Simultaneamente ao processo de ouvir as pessoas, teremos que planear a comunicação de cada mudança: o que vai mudar, porque vai mudar, quando vai mudar, e preparar cada mudança com recurso a formação, feedback contínuo, documentalização e avaliação conjunta da mudança implementada.

Estas premissas serão válidas para qualquer das relações existentes nas organizações (por exemplo entre colaboradores, entre colaboradores e clientes) mas a relação entre líderes e liderados assume um destaque particular. Como gerir e coordenar remotamente as pessoas?
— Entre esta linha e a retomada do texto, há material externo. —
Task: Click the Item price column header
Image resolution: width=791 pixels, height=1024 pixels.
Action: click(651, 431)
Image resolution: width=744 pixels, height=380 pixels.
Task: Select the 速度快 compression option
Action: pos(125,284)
Deverão ser certamente equacionados programas de capacitação das lideranças e, provavelmente, teremos líderes em extinção: aqueles que apenas controlam os tempos de trabalho e não os resultados obtidos.

 

  1. Desenvolver uma cultura organizacional virtual

Assumindo-se a cultura organizacional como “a forma como se fazem as coisas” em cada empresa, e sendo esta mais importante que os procedimentos estabelecidos, facilmente se compreende que a cultura nos regimes de trabalho remoto e misto assume um papel ainda mais importante.

Efectivamente, os colaboradores podem estar localizados no mesmo edifício e sentirem-se desconectados e isolados no meio de muitos outros, assim como é possível (e cada vez mais comum) experienciar sentimentos de inclusão sem estarmos fisicamente próximos.

Ao passar a virtual,  a cultura organizacional terá de se tornar algo que se vê e sente de forma regular, quer fisicamente no escritório, quer de forma remota, e tal exige um plano de desenvolvimento de uma cultura virtual interactiva. Tratar-se-á cada vez mais de fazer com que os colaboradores se sintam incluídos na vivência da visão, missão e dos valores da empresa e não tanto nas expressões/símbolos de cultura, que encontramos fisicamente no escritório (jogos, snacks).

 

A forma como as empresas se irão ajustar às mudanças que vivemos e que antecipamos definirá o seu maior ou menor sucesso. Esta é a conclusão óbvia, e queria destacar, mais uma vez, o papel da tecnologia neste processo, já premente antes da pandemia.

Segundo Jacob Morgan, a tecnologia é fundamental para criar uma experiência do colaborador positiva, já que a capacidade de colaborar, comunicar, ser produtivo e ter as ferramentas certas para trabalhar estão estreitamente relacionadas com a tecnologia da empresa. Morgan aponta ainda a tecnologia obsoleta como um dos factores de desmotivação dos colaboradores, dado que quando os colaboradores não conseguem aprender facilmente ou necessitam de duplicar o trabalho uns dos outros sentem-se frustrados.

As organizações terão assim de apostar cada vez mais na melhor tecnologia para servir os utilizadores/ colaboradores, exigindo-se aqui um trabalho conjunto entre os profissionais da área tecnológica, os responsáveis pela gestão das instalações, os Recursos Humanos e os próprios colaboradores. Temos, então, uma outra variável para medir o engagement do colaborador: nível de satisfação com as tecnologias utilizadas na empresa.

Na realidade, se pensarmos que, enquanto consumidores, esperamos fazer um ou dois cliques para comprar algo, poucos mais para devolver e, ainda, receber notificações no telemóvel sobre o estado do processo, facilmente depreendemos que quando vamos trabalhar, estas expectativas do consumidor passam a ser expectativas do colaborador.

Os colaboradores cada vez mais esperam ser tratados como consumidores, e as empresas terão de actuar como prestadores de serviços, focando-se no que fazer para mantê-los produtivos, conectados e satisfeitos para realizar seu trabalho num mundo em mudança.